Nothing like this had ever happened before - the total destruction of the national currency, plus the wiping out of people's savings and businesses. On top of this came a global depression. Germany had no choice but to succumb to debt slavery under international (mainly Jewish) bankers until 1933, when the National Socialists came to power. At that point the German government thwarted the international banking cartels by issuing its own money. World Jewry responded by declaring a global boycott against Germany.
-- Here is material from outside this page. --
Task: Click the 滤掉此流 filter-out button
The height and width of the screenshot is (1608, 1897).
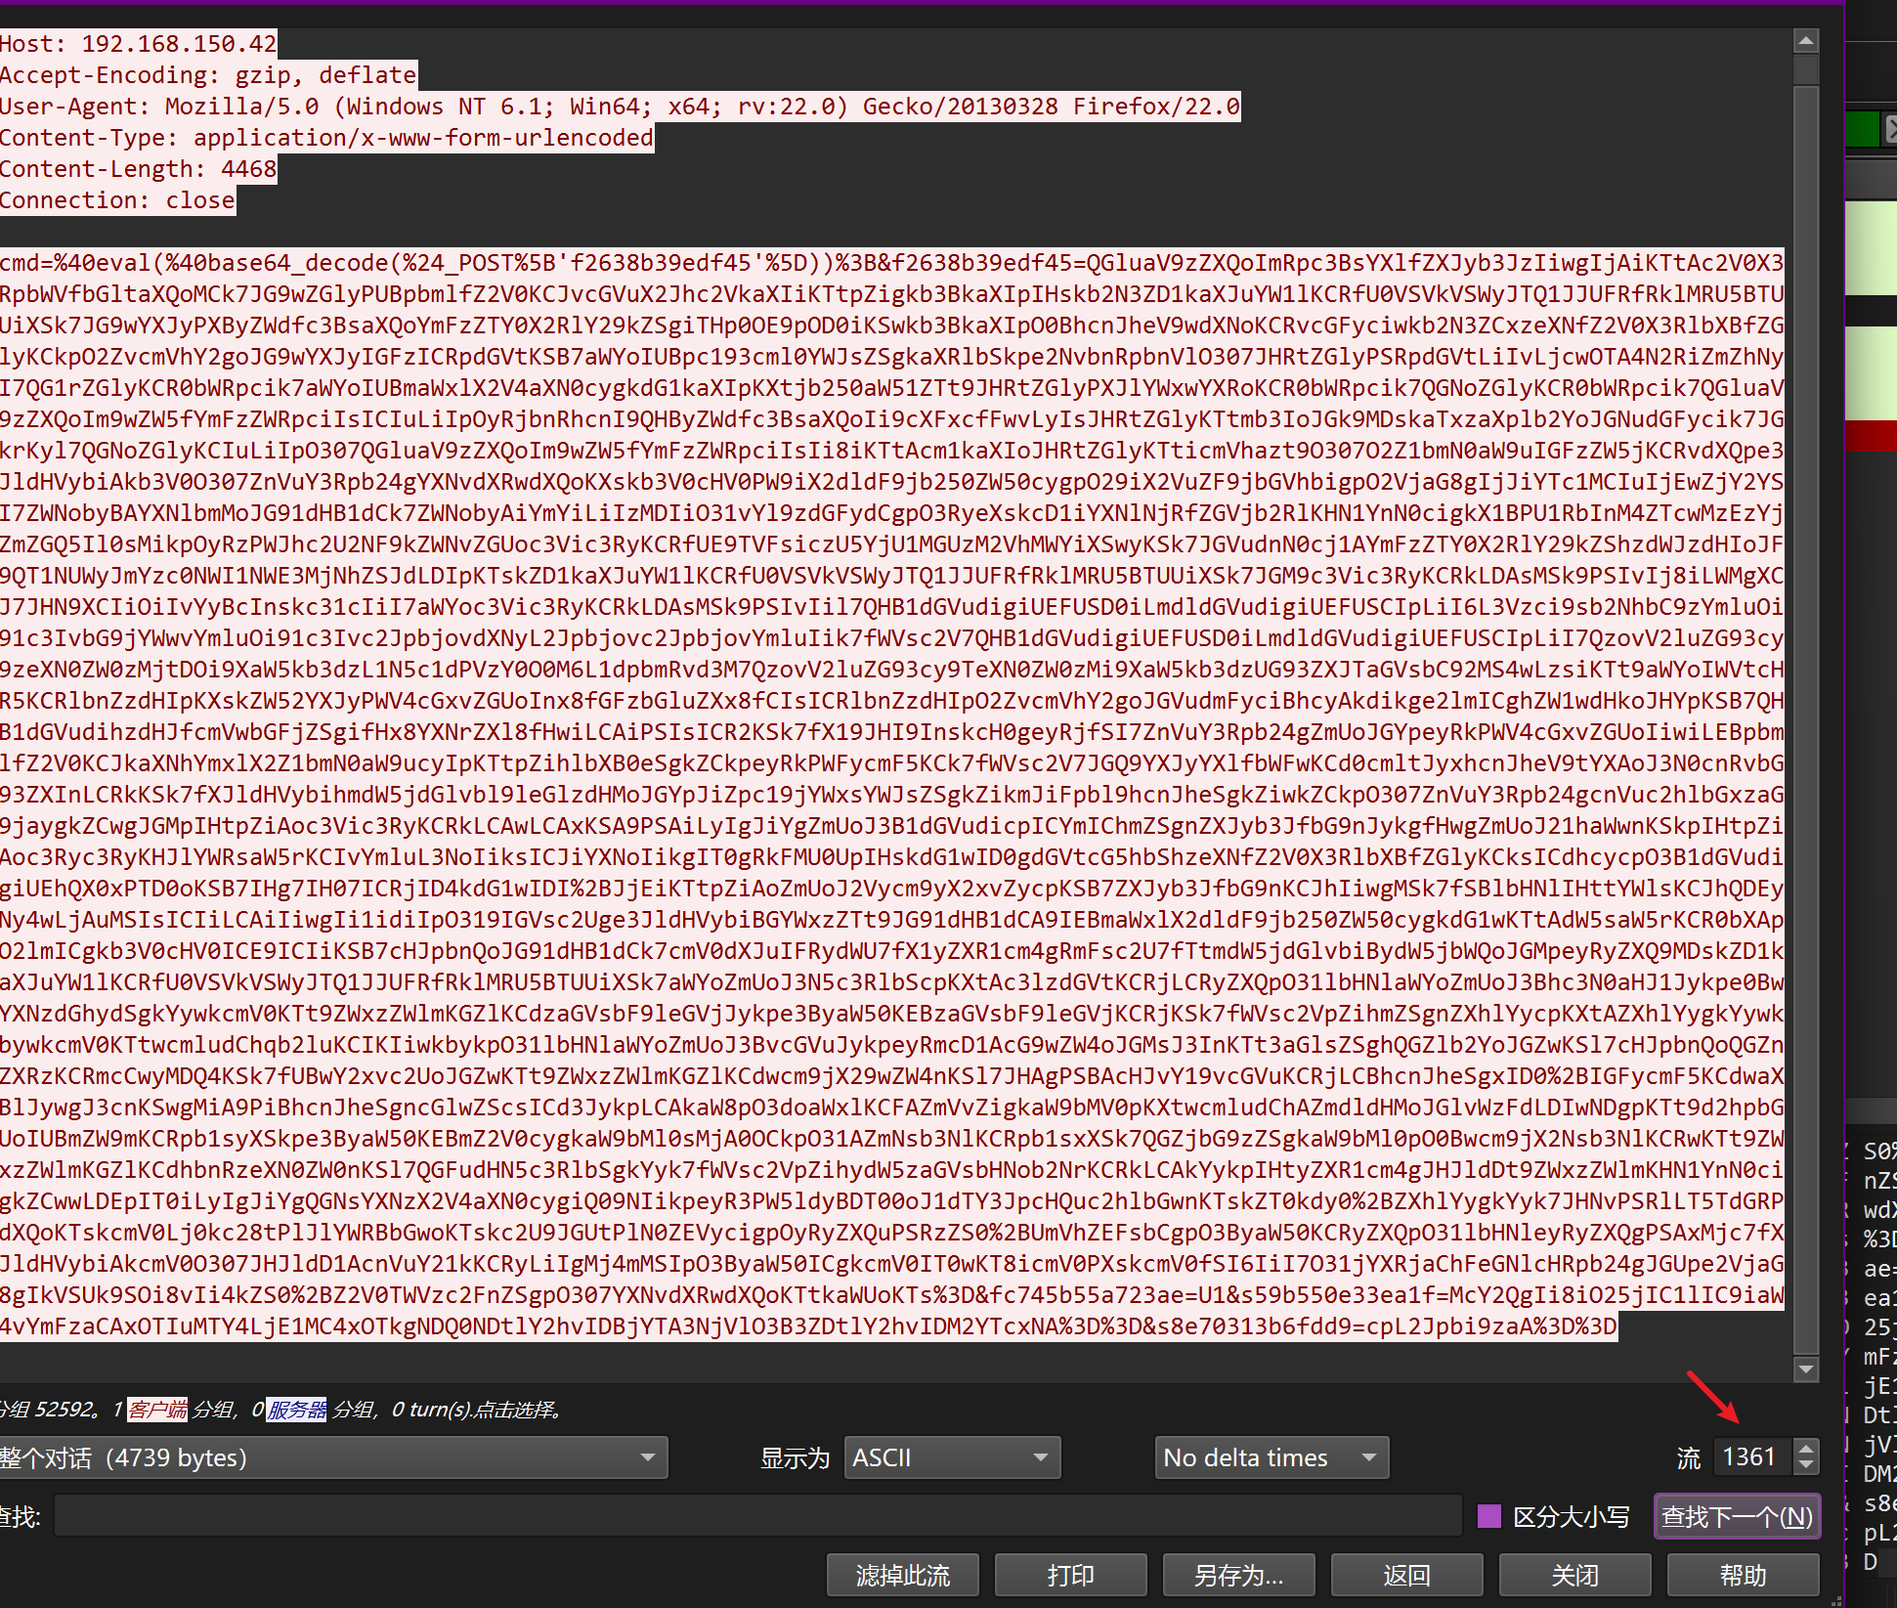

Hitler began a national credit program by devising a plan of public works that included flood control, repair of public buildings and private residences, and construction of new roads, bridges, canals, and port facilities. All these were paid for with money that no longer came from the private international bankers.

The projected cost of these various programs was fixed at one billion units of the national currency. To pay for this, the German government (not the international bankers) issued bills of exchange, called Labor Treasury Certificates. In this way the National Socialists put millions of people to work, and paid them with Treasury Certificates.

Under the National Socialists, Germany’s money wasn't backed by gold (which was owned by the international bankers). It was essentially a receipt for labor and materials delivered to the government. Hitler said, "For every mark issued, we required the equivalent of a mark's worth of work done, or goods produced." The government paid workers in Certificates. Workers spent those Certificates on other goods and services, thus creating more jobs for more people. In this way the German people climbed out of the crushing debt imposed on them by the international bankers.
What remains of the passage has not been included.